* _Work order_
Where in the records does the word "left" occur? Copy each line in which it does.
┌──
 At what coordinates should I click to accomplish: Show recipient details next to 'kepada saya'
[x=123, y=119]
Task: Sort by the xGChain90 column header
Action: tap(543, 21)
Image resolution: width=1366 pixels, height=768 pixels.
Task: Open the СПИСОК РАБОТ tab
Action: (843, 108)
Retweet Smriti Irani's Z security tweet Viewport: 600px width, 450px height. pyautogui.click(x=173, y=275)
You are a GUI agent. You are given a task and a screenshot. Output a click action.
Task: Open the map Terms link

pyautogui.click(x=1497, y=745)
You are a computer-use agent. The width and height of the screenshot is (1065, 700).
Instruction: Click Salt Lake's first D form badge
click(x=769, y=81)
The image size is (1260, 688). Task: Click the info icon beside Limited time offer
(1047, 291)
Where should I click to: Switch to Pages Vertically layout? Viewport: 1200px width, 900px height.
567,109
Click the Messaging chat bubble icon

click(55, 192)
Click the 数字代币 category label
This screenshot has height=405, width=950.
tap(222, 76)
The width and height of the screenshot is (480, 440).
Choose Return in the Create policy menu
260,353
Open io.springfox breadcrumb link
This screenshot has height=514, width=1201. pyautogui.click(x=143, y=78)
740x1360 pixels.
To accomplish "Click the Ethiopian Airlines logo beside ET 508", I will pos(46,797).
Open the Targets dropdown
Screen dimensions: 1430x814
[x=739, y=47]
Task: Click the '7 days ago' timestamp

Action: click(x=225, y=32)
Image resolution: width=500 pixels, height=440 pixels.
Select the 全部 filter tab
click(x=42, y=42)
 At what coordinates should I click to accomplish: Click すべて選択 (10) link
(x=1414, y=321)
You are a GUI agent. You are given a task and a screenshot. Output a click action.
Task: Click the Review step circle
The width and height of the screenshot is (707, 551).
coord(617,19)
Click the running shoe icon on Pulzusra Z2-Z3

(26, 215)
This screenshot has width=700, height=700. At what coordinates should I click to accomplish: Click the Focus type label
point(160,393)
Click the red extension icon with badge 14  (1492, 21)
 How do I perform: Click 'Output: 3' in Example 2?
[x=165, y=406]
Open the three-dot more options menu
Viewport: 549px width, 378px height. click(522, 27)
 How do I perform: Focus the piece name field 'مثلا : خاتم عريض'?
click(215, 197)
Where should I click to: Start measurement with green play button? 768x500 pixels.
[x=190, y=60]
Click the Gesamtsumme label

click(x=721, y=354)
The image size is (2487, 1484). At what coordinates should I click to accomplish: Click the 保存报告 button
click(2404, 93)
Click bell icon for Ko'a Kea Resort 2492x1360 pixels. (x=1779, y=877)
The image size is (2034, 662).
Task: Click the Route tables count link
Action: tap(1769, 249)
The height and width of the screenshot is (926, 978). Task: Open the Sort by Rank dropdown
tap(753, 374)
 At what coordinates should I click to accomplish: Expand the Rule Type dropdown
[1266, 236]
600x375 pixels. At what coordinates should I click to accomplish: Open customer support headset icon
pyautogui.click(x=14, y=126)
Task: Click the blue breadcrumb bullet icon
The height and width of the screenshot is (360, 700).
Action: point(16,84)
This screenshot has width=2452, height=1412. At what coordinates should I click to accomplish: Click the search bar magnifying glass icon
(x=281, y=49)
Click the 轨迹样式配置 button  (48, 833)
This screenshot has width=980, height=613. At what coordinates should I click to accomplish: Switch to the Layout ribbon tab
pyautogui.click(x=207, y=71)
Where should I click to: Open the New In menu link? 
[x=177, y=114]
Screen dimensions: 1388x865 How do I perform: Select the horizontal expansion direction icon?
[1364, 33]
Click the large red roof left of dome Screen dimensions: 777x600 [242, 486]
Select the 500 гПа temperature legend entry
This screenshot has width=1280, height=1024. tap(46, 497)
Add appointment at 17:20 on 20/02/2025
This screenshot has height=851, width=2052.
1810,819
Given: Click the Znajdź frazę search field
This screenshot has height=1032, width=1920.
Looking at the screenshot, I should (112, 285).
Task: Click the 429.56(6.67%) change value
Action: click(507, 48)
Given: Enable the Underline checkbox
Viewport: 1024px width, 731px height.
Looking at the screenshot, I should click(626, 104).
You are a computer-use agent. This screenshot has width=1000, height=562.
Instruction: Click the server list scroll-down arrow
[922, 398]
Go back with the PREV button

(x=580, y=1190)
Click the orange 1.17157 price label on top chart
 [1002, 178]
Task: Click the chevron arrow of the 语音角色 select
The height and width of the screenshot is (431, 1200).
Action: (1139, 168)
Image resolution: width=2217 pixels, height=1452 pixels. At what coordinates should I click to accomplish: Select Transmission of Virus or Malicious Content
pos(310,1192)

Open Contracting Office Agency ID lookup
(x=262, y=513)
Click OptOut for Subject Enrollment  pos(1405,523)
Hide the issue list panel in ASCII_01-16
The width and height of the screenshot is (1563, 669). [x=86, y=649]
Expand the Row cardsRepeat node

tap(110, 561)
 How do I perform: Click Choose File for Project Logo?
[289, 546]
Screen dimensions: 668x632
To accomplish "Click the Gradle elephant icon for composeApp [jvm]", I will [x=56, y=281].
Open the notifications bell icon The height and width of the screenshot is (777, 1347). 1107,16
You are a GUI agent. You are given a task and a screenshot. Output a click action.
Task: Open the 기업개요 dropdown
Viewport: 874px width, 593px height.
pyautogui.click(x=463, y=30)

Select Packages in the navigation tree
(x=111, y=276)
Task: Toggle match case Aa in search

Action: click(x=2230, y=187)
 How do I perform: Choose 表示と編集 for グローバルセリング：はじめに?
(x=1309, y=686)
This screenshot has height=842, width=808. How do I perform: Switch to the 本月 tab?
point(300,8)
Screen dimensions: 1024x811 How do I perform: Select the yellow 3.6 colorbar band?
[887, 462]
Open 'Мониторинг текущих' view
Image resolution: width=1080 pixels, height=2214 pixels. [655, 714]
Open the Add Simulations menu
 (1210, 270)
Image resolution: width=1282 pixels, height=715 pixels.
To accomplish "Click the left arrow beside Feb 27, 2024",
└──
* _Response below_
Click the large red roof left of dome Screen dimensions: 777x600 [242, 486]
To accomplish "Click the left arrow beside Feb 27, 2024",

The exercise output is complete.